1. Patrick Stewart as Jean-Luc Picard
When Paramount decided they were going to make a new Star Trek series, science fiction and fantasy were out of the public’s mind. The scifi/fantasy movies and TV of the time were odd beasts, almost apologising for their existence, robbed of the confidence of the 70s and the early 80s. The return of Star Trek was an attempt to reverse this trend by bringing back the most successful science-fiction property of all.
But there was a kind of genius at work here. Star Trek had thrived on the bare-chested Captain James T Kirk and his all-American bravado and machismo; the revival would explicitly repudiate that very character type. The new Captain of the Enterprise would be erudite, thoughtful, and European. Shakespearean actor Patrick Stewart, who had appeared in several sci-fi/fantasy movies in small roles, was offered the part. He accepted, and embraced it. His performance provided gravity and credibility and emotion in the face of shaky plots, poor characterisation, and acres of technobabble. Under his guidance, Star Trek: The Next Generation found its feet in the second season and became a new phenomenon. ST:TNG would, in turn, change what was possible on television. It made the small screen safe for science fiction and fantasy again. Not only that – it also took some of the first and boldest steps into onscreen continuity for non-drama television. TNG’s legacy includes Hercules and Xena, the X-Files, Buffy and Babylon 5; the current round of Lost-style shows is a second generation that calls TNG grandfather. The entire 90s sci-fi/fantasy scene was made possible by TNG, and Patrick Stewart made TNG possible. He’s my pick for the greatest casting choice ever in sci-fi/fantasy.

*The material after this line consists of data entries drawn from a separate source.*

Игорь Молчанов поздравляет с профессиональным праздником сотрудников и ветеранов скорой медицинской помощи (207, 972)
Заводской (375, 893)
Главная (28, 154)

6 thoughts on “Top Ten Casting Choices in SciFi/Fantasy (2)”

  1. For the curious, my initial brainstorm list also included (in no particular order)…
    * Kyle McLachlan as Special Agent Dale Cooper
    * Sarah Connelly and David Bowie in Labyrinth
    * Donald Sutherland in Body Snatchers
    * Max Schreck in Nosferatu
    * Gillian Anderson in The X-Files
    * Lynda Carter as Wonder Woman
    * Charlton Heston in Planet of the Apes
    * Jane Fonda as Barbarella
    * Mel Gibson as The Road Warrior
    * Jeff Goldblum as Seth Brundle in The Fly
    * Lucy Lawless as Xena
    * Nathan Fillion as Captain Mal in Firefly

  2. Good shout on Patrick Stewart. I have another theory though as to why TNG kicked off after a shaky start. Riker grew a beard.
    Ok so it’s not as scientific or probably even as reasoned but you might be surprised to notice that it was when the beard appeared that the show started to click.
    Dave

  3. Obviously, I am upset that Lynda never made the cut, though I can’t fault your choice for the number one spot.
    I am not sure if his contribution was quite as influential as some of the others in your list, but did you consider Tim Curry in his Rocky Horror Picture Show role? Though perhaps that movie doesn’t quite fit the Sci-Fi/Fantasy bill?